Page excerpt below:

Jill Davies is Canuck One.
The 39-year-old Toronto professional is the brave or, perhaps, foolhardy Canadian volunteer who will be first to go public this week in a project that will reveal the coded secrets hidden in her genome, the six billion chemical units of her DNA.
They may include not only her susceptibility to diseases such as cancer but the levels of her propensities to alcoholism, depression or obesity, or even personality traits such as risk-taking. She will also provide the personal context required to make sense of the biological data – her age, height, weight; medical records; details about how she lives, works and plays; and even her photo if she’s game.
This information – everything but her name and address – will be placed on an online database that will be open and available to anyone in the world. Even in this digital age of perpetual show and tell, exposing oneself so completely amounts to a molecular full monty: Even without a name attached, any participant might be identifiable.
Ms. Davies is making a leap of faith that at least 100,000 of her fellow citizens are also being asked to take – even though Canadian law has no strict guidelines on how this confidential knowledge might be used or misused by any insurance company, employer, police force or identity thief.
Is she out of her mind? No – at least provided her country’s laws start catching up to her.
Ms. Davies is part of the Personal Genome Project – Canada, a vast new scientific and social experiment spearheaded by the University of Toronto’s McLaughlin Centre and the Hospital for Sick Children, in co-operation with a group at Harvard University.
It is a deliberate effort to jump-start what has proved to be the stalled genetic revolution.
Since the first human-genome map was unveiled in 2000, the field of genetics has taken sharp jabs for promising the moon and barely delivering a telescope. It was supposed to allow us to target not only a disease, but each individual’s unique version of it. It was a radical new way of seeing and even changing who we are, raising fears of a brave new world of genetic determinism.
Instead, so far there have been no big breakthroughs for common illnesses such as cancer, heart disease or diabetes. Some argue genetics’ power to predict illness is no better than reading a horoscope.

End of Page excerpt.
Information shown below:

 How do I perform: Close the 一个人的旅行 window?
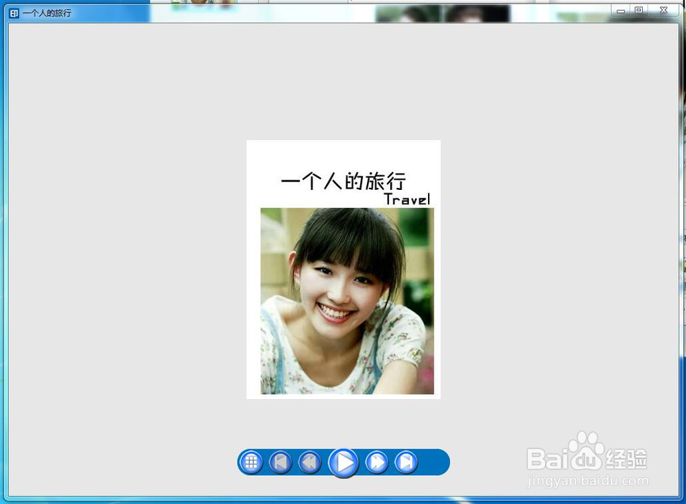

End of Information shown.
Information shown below:

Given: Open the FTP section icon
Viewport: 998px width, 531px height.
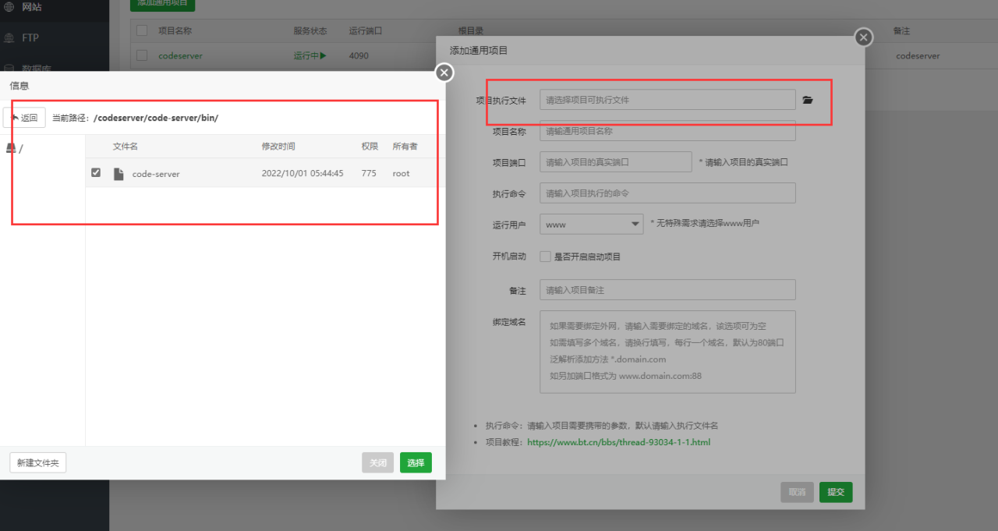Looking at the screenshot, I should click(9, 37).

End of Information shown.

■ **Exercise details**
From the genome article, retype the stretch from "Instead, so far" through "reading a horoscope.".

■ **Completed task**
Instead, so far there have been no big breakthroughs for common illnesses such as cancer, heart disease or diabetes. Some argue genetics’ power to predict illness is no better than reading a horoscope.